> What to work on
Every line of the material must be given again verbatim. Skip the images.

⟨

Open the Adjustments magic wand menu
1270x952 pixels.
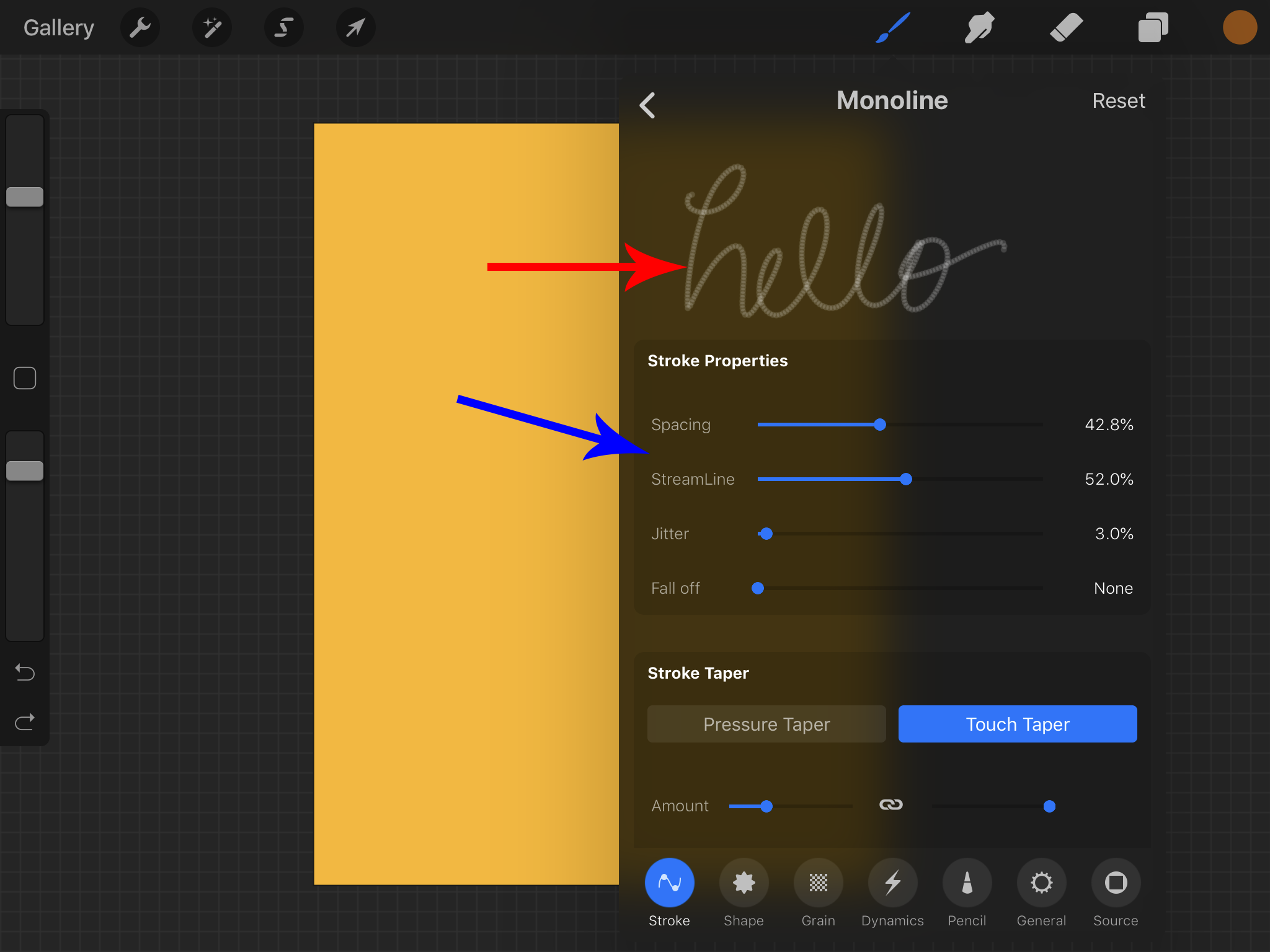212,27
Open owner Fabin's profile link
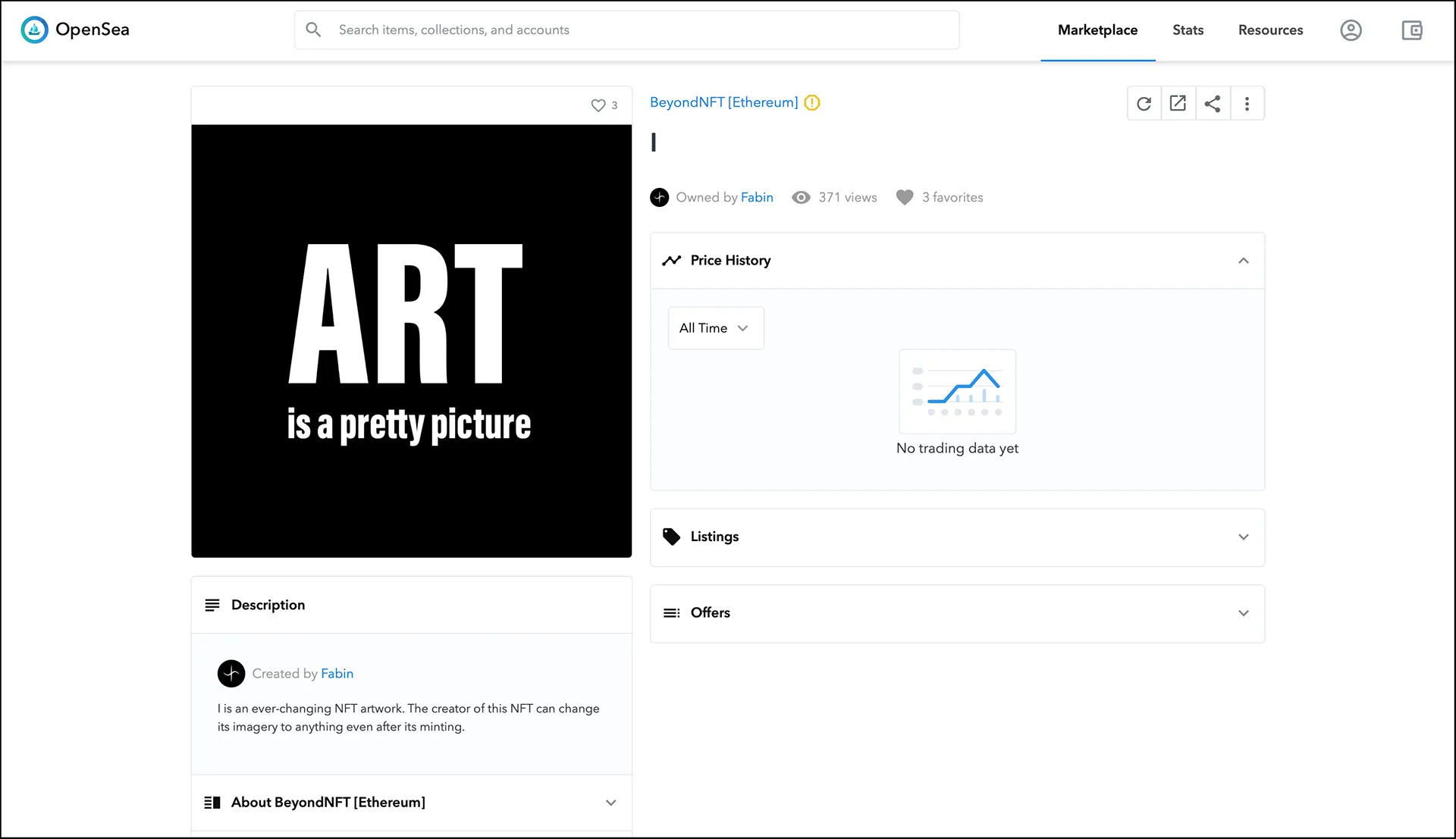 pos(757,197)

⟩

> Expected answer
Open the Adjustments magic wand menu
1270x952 pixels.
212,27
Open owner Fabin's profile link
 pos(757,197)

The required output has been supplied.